Britannia, Season 1 (2017)

 

Stories set in Europe's deep past have come into fashion since the success of The Last Kingdom, but Britannia is more historical fantasy than straight up drama, an unabashed world of supernatural entities where druids have mystical powers to enchant and blind their enemies, and turn to this magic when the brutal Roman Ninth Legion arrives.

Aulus (David Morrissey) has one main objective: to civilize the region and collect taxes for Rome. They do not much care about the war between Celtic tribes, and have no interest in interfering with the druids, but will side with whomever agrees to their terms. They arrive in the midst of a brutal conflict between Queen Antedia (Zoe Wanamaker) and King Pellenor (Ian McDiarmid). When their negotiated peace takes a violent turn, Pellenor becomes frustrated with his daughter, Kerra (Kelly Reilly). Born of a Roman and burdened by her mother's sacrificial death, Kerra believes in a future free of the brutal influences of Veran (Mackenzie Crook), leader of the druids.

  

Believed to be ancient and one of the 'first men,' Veran's influence over her father grows even as he supports the promotion of an old prophecy, which may come to pass in feisty young Cait (Eleanor Worthington-Cox), when she joins up with an ex-druid Lindon (Stanley Weber), to rescue her father from Roman clutches... but Lindon has uncertain loyalties and wants answers to his questions.
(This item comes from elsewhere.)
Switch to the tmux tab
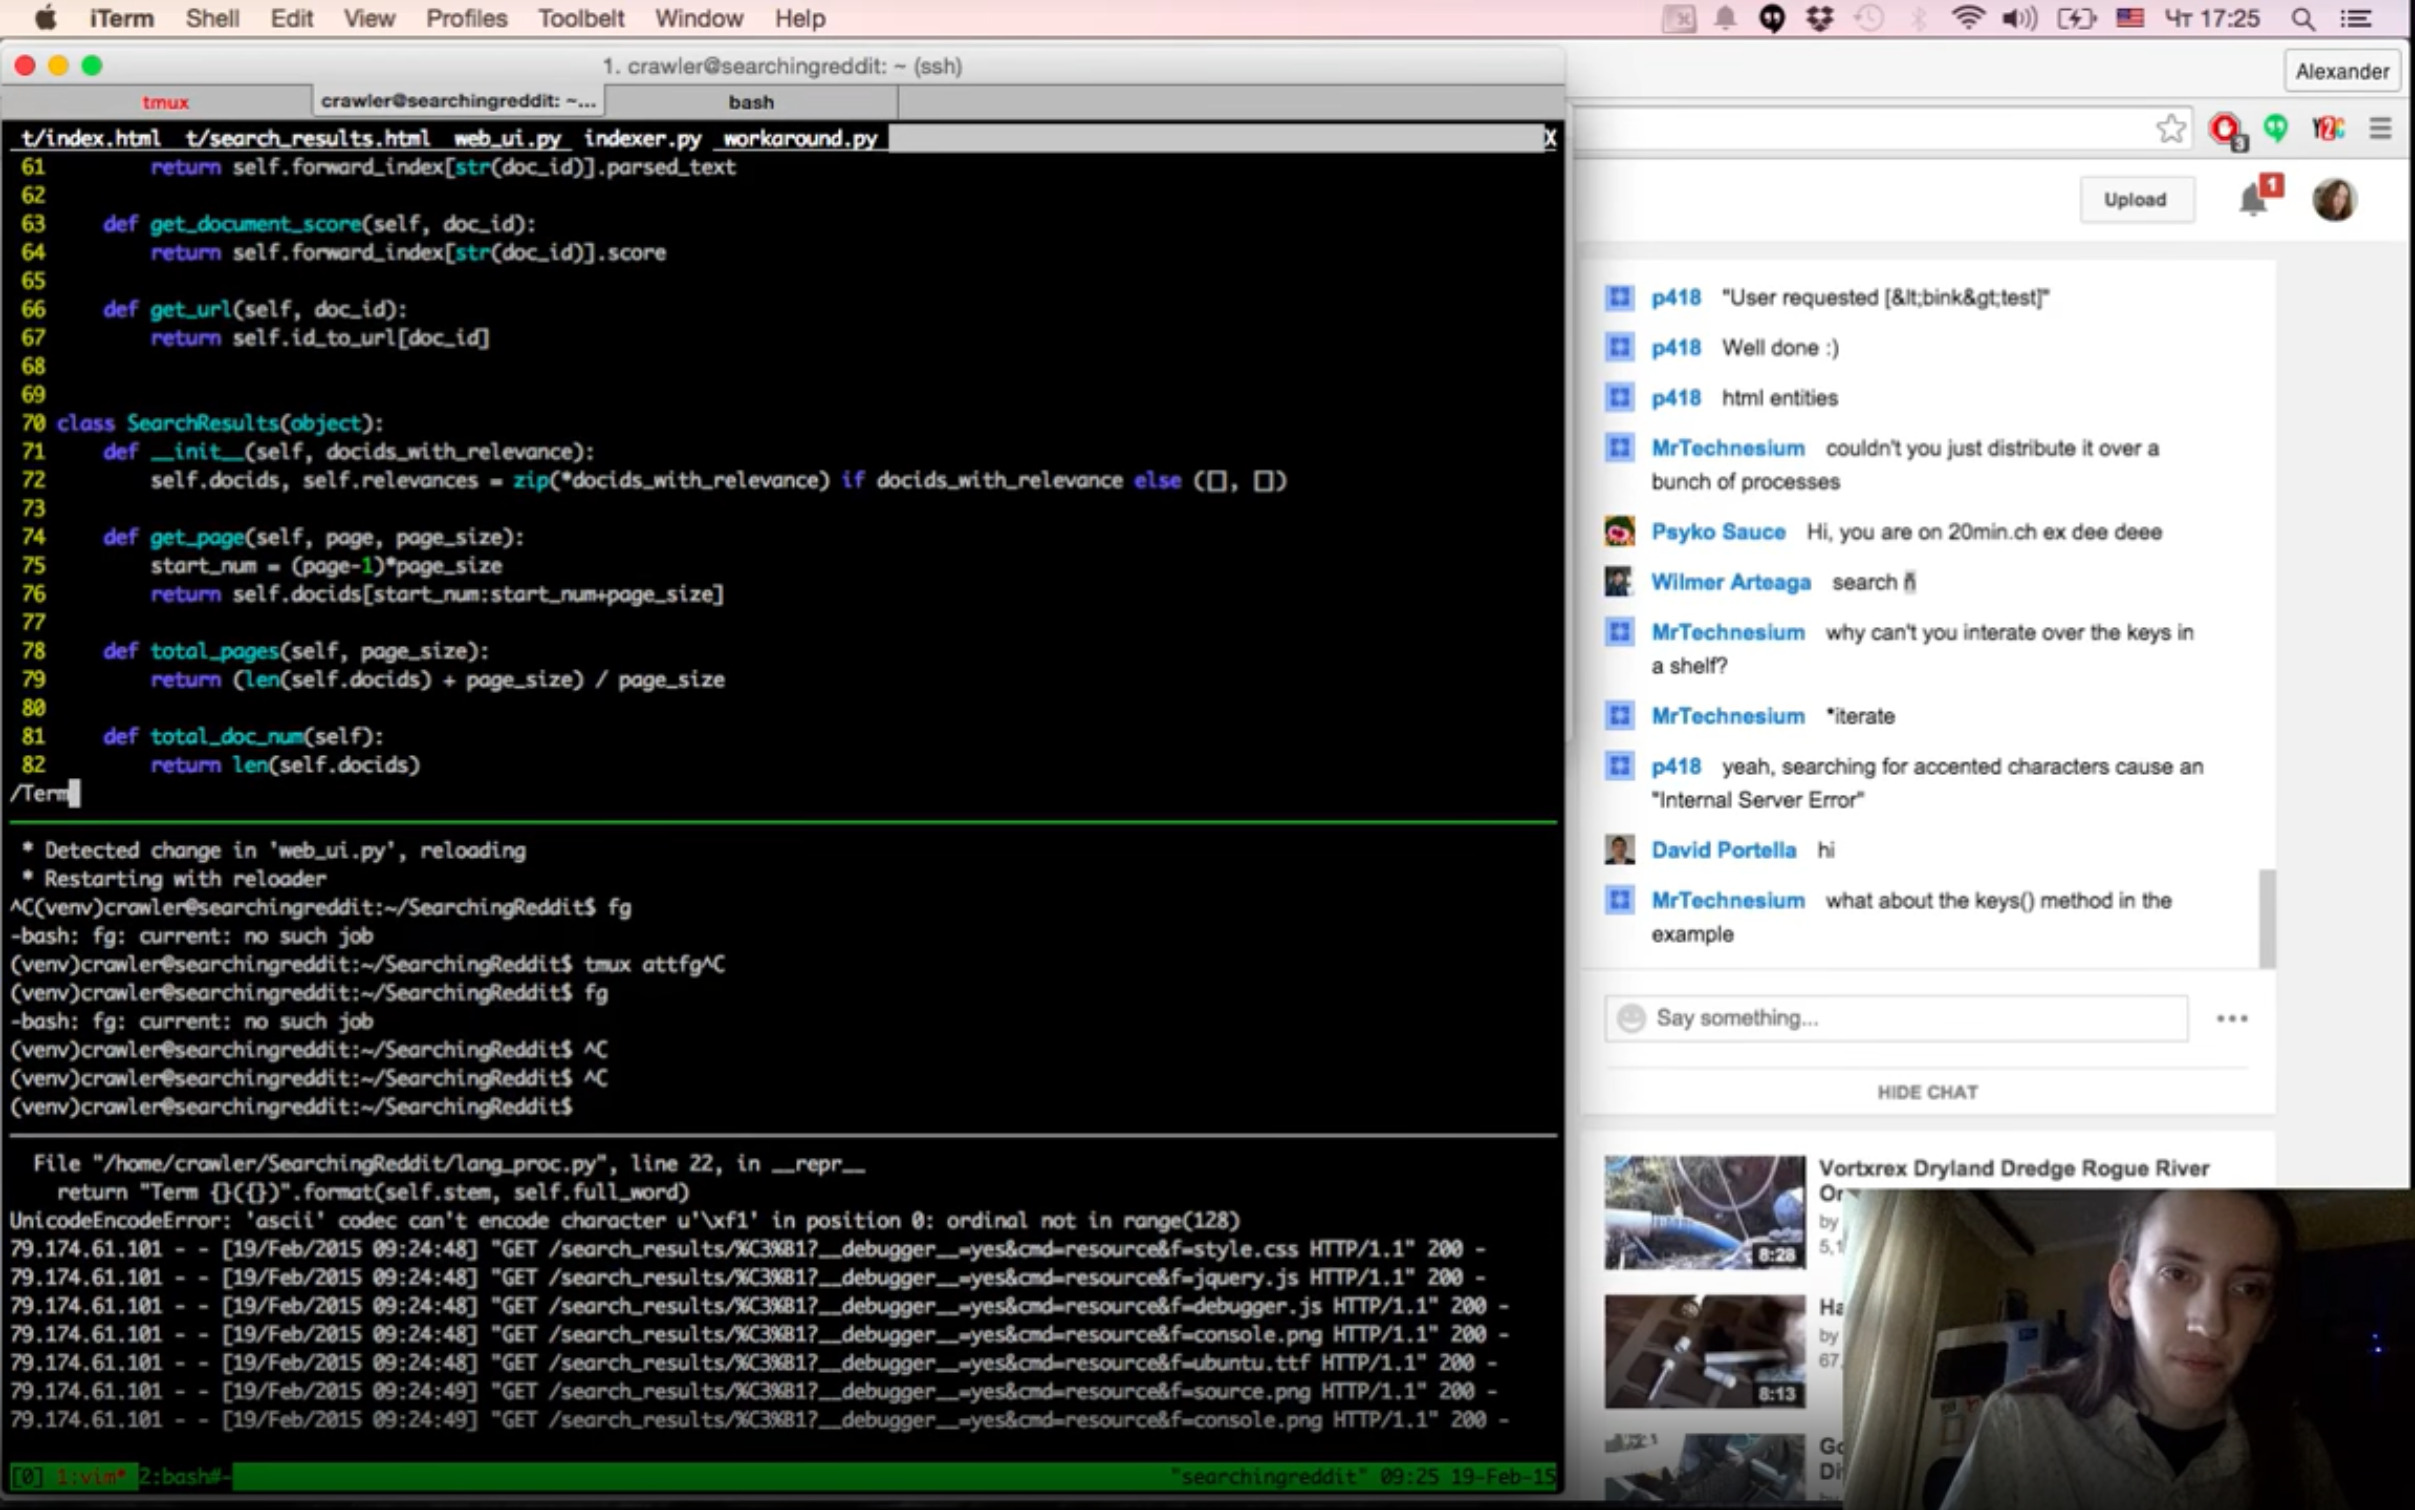This screenshot has width=2415, height=1510. [165, 102]
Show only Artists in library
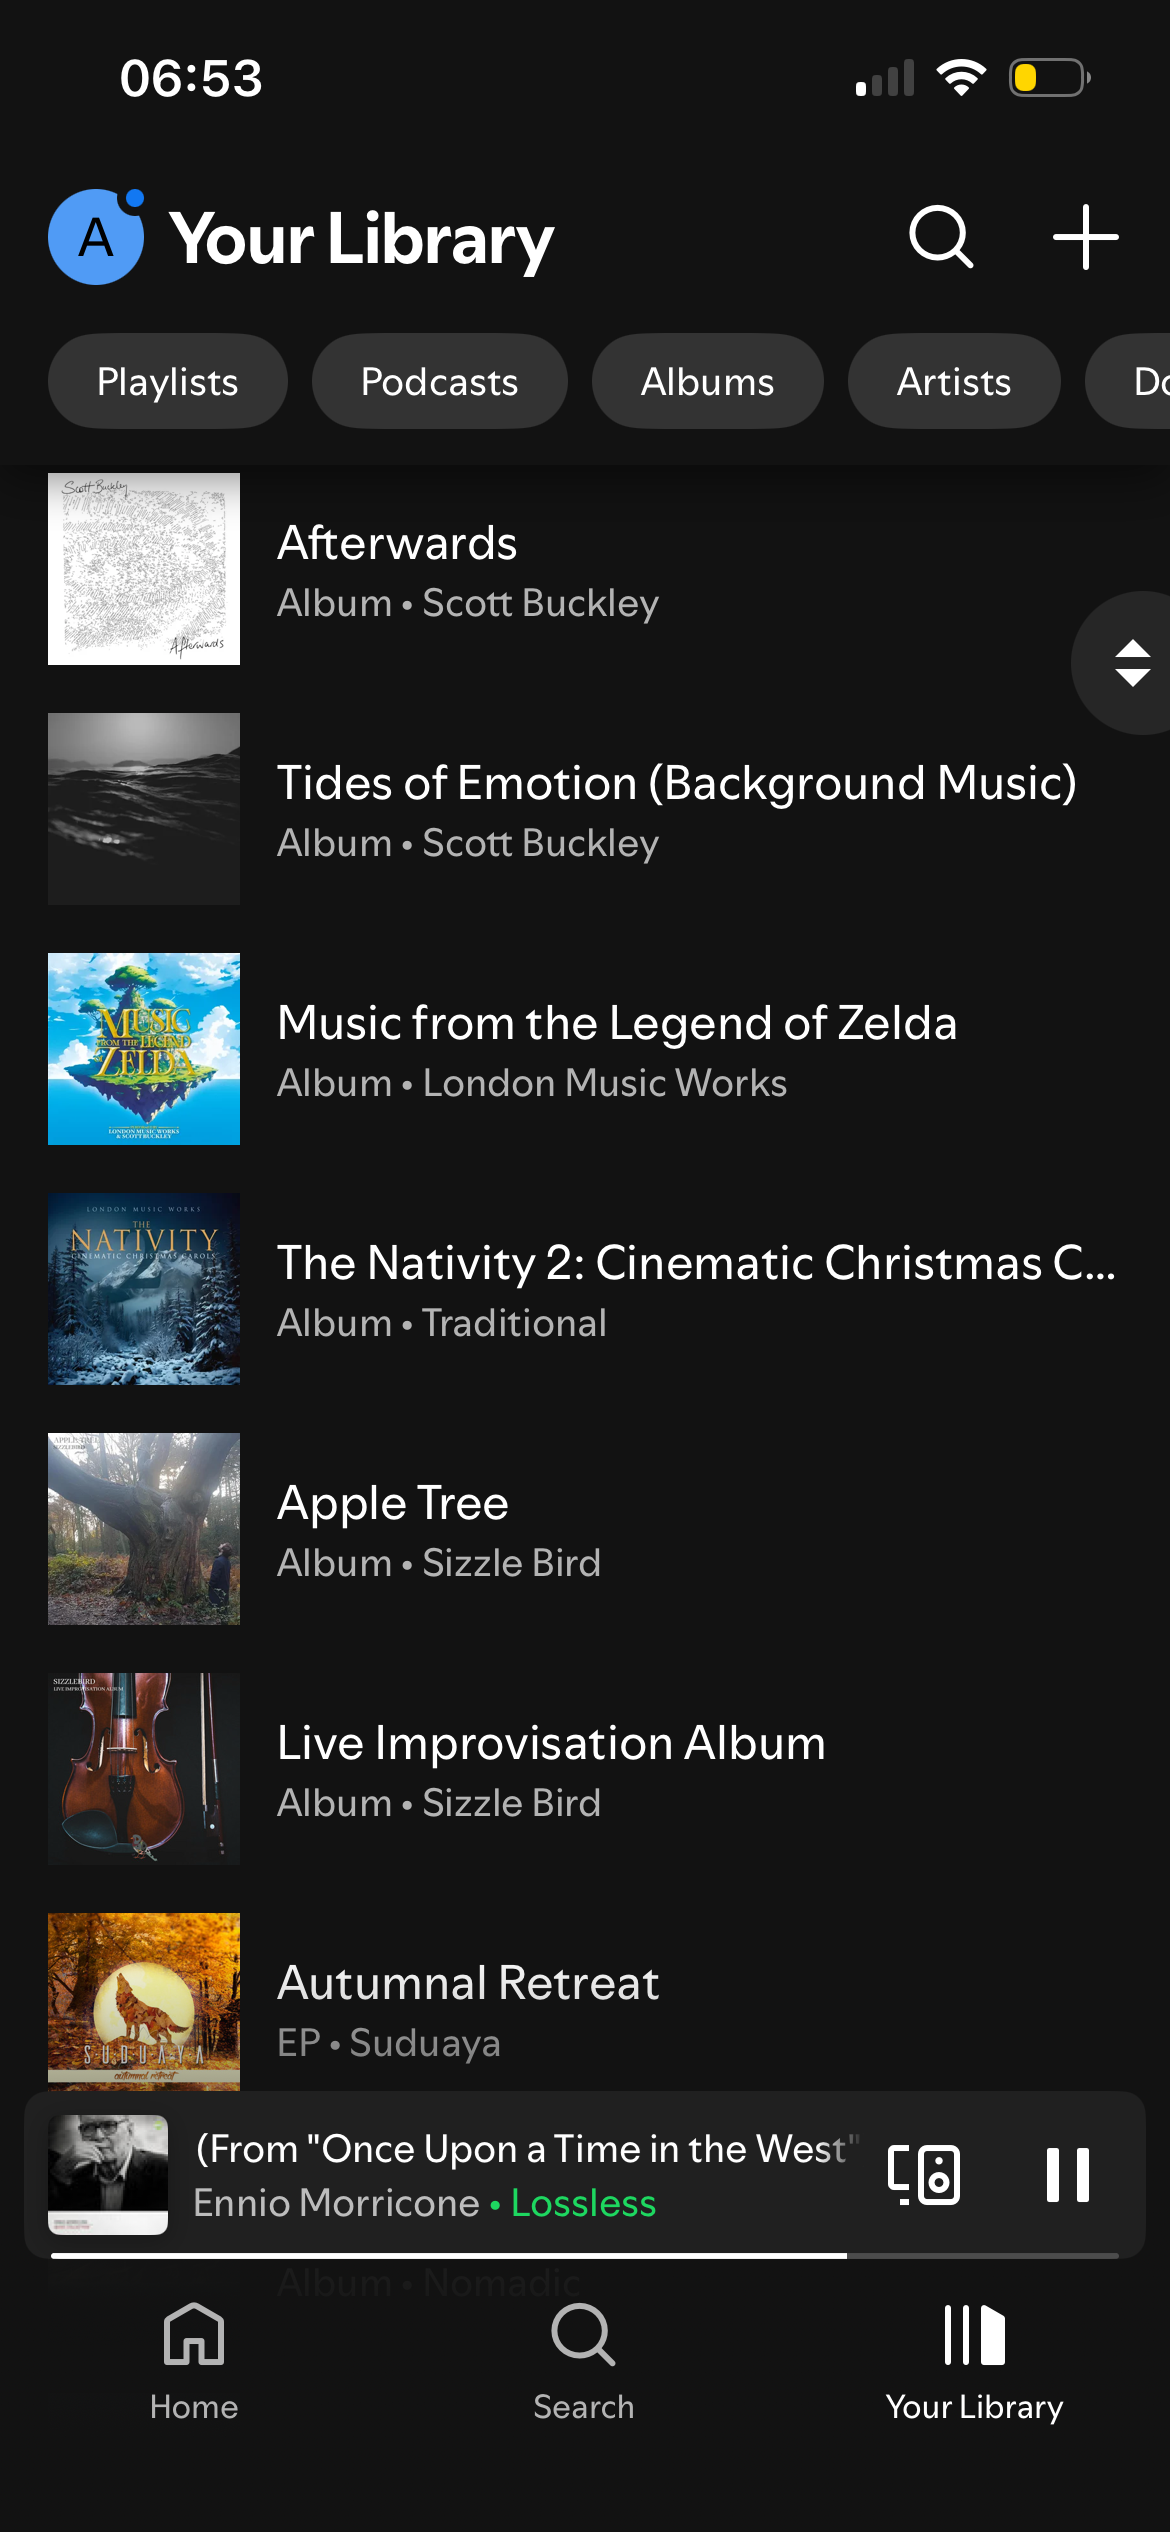This screenshot has width=1170, height=2532. pyautogui.click(x=954, y=382)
Meanwhile, Kerra faces suspicions of Roman conspiracy from her wrathful, power-hungry sister-in-law, Ania (Liana Cornell), whose tempestuous marriage to Phelan (Julian Rhind-Tutt) is unraveling.

  

On paper, it's a compelling and complicated plot, but on screen a lot of subplots cut into the action and the motives behind a lot of the characters' choices are obscured; the show seems to operate on the belief that all the characters believe in fate / the gods / prophecy and so they don't have to have rationalizations for anyone's increasingly erratic behaviors. It made no sense to me that a Roman general would take a psychedelic druid trip to the underworld and come back sold on the idea of prophecies; I did not really grasp why Phelan runs off with the person he does (is he desperate for answers or a more significant, meaningful life?), or how he feels about his sister; much as I love Kerra, why is she so forgiving of her father? And what does the subplot about the two Roman soldiers have to do with anything?

  

It took me a couple of episodes to get into it, but then the momentum picked up and the dynamics became interesting; it is a little lean on explaining things (like... why does the king's son's wife have a second husband??) but the characters are memorable. The two absolute scene-stealers are  Eleanor Worthington-Cox as a courageous girl desperate to reclaim her father, and a virtually unrecognizable Mackenzie Crook, whose druid lord is so fantastically creepy, I never knew whether to look harder at him, or back away slowly. It's a nuanced, dark, menacing performance beyond the depth of the series' at times ludicrous subject matter.

  

Strangely, though, the entire thing works; the magic, the surreal visions, the trippy way they film the druids, the costumes, it's just that the script is a bit off and terribly archaistic -- it ranges from spectacular one-liners and truly surprising dark humor (at one point, a Roman soldier on the ancient world's equivalent of weed has an intense philosophical thought about gods, only to forget five seconds later what he even said) to modern dialogue and cringe-worthy sentences.

  

What I did like about it was the feminist tone throughout; these are strong, powerful women who stand on their own two feet, who make all their own decisions, and who do not fear death -- and I appreciate it very much that not a single one of them was raped to create controversy. I'm sick of it, and that alone rose Britannia a few notches in my estimation, even if the script is nuts.

  

Sexual Content:
Six sex scenes (some clothed, others have upper nudity) scattered across nine episodes, including scenes in an 'orgy tent' (background) and implications of oral sex (some scenes cut away); a woman taunts her husband's inability to 'get it up'; a whore shows off her breasts in the finale; backside nudity as a man cools his injured backside in a river.
 
Language:
Lots of f-words, s-words, one c*nt, general insults and references to private parts.
 
Violence:
Infrequent but gory; men and women are mowed down with arrows, set on fire, stabbed with swords, beheaded, and tortured for information (one scene includes a man being flayed alive); close-ups of gaping wounds, flesh being peeled from bones, etc (in one scene, druids slit a man's throat, then cut into his flesh, remove his bones from his skin, pack the skin with greens, and leave it for the birds to eat); a woman has her heart graphically cut out and burned; a man has the same done to him; Romans send fire into a camp, burning people alive; a man is skewered on a spear.

  

Other:
Scenes of men urinating and/or crouched to 'take a dump'; tons of supernatural elements, druid witchcraft and magic (casting spells, visions, prophecies, sacrifices, etc).